- [Exercise goal]:
If a line in the entries below includes the string "computer", copy it out.

- [Provided information]:
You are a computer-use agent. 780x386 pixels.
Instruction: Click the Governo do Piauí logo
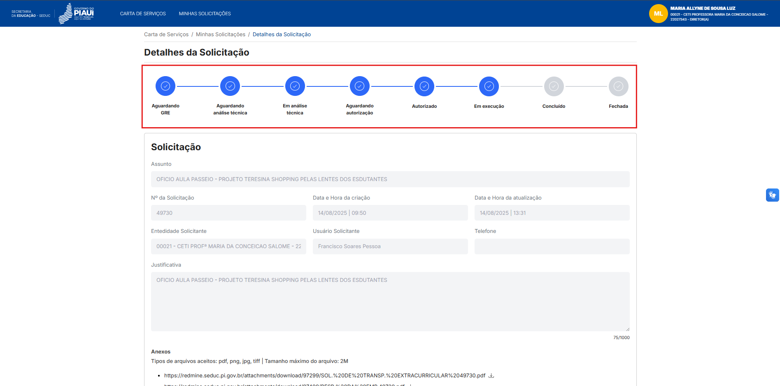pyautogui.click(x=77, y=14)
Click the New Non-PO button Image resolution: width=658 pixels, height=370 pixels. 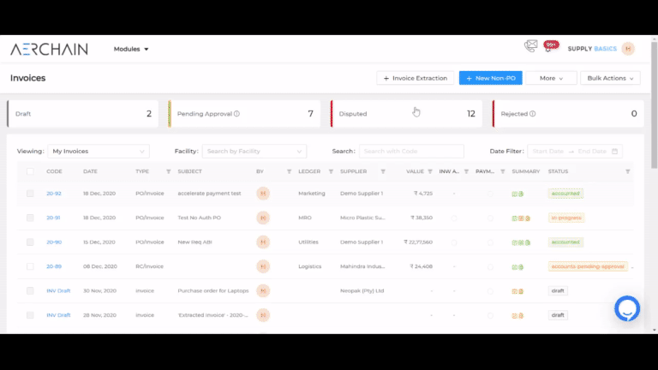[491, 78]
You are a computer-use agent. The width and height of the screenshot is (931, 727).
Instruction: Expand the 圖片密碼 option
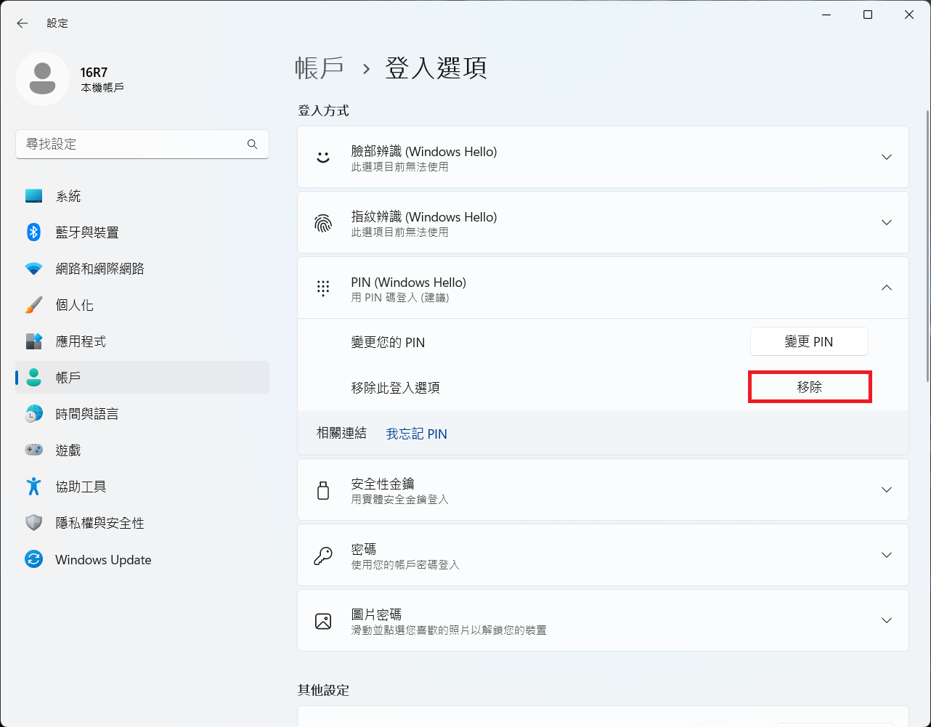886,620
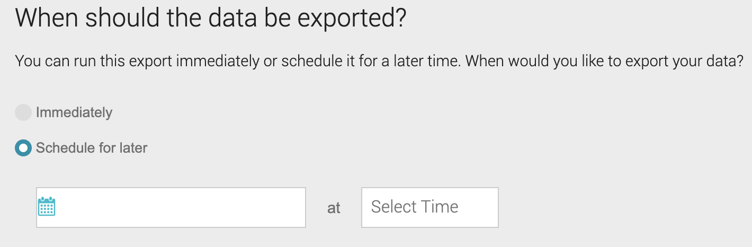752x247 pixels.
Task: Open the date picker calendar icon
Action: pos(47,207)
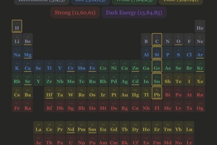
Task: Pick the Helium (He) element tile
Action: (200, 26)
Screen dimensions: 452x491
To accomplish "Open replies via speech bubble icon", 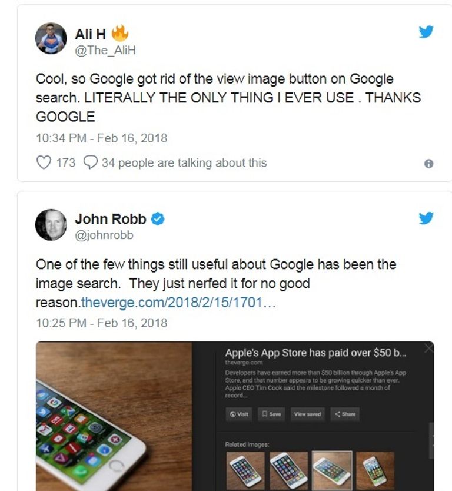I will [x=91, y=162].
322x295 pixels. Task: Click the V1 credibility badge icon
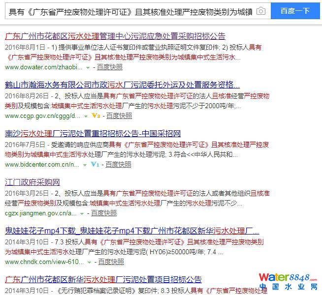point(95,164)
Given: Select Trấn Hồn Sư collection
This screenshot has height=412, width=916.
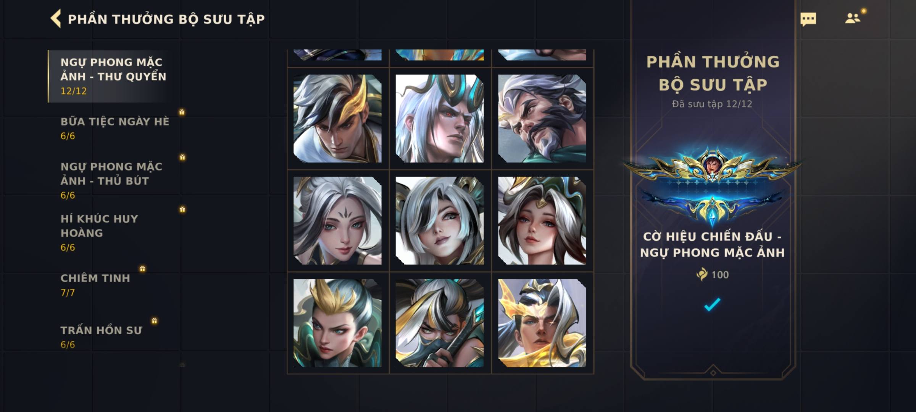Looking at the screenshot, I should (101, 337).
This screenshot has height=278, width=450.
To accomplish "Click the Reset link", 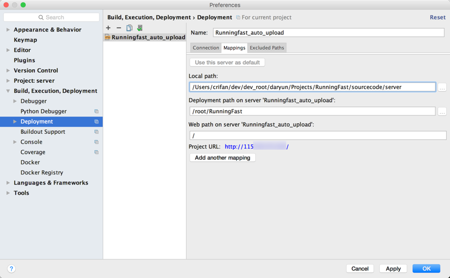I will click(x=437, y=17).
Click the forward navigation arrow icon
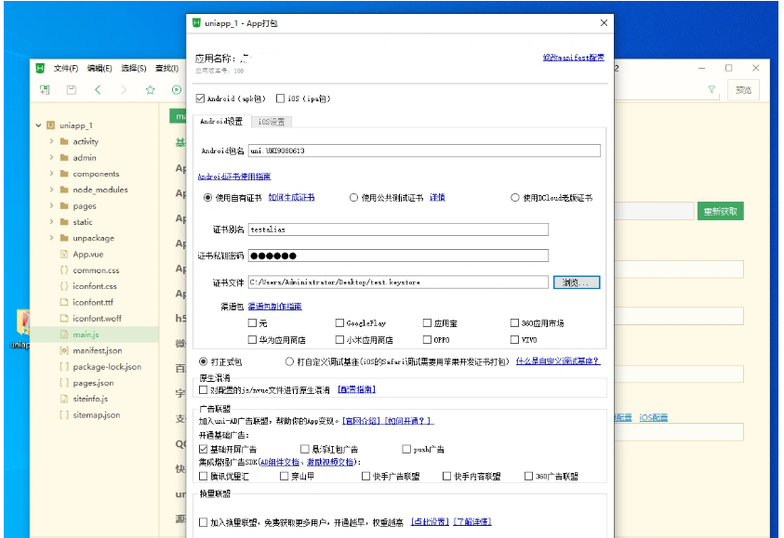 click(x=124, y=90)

- [Response to this task]:
You are a computer-use agent. 780x386 pixels.
You are a computer-use agent. The width and height of the screenshot is (931, 727).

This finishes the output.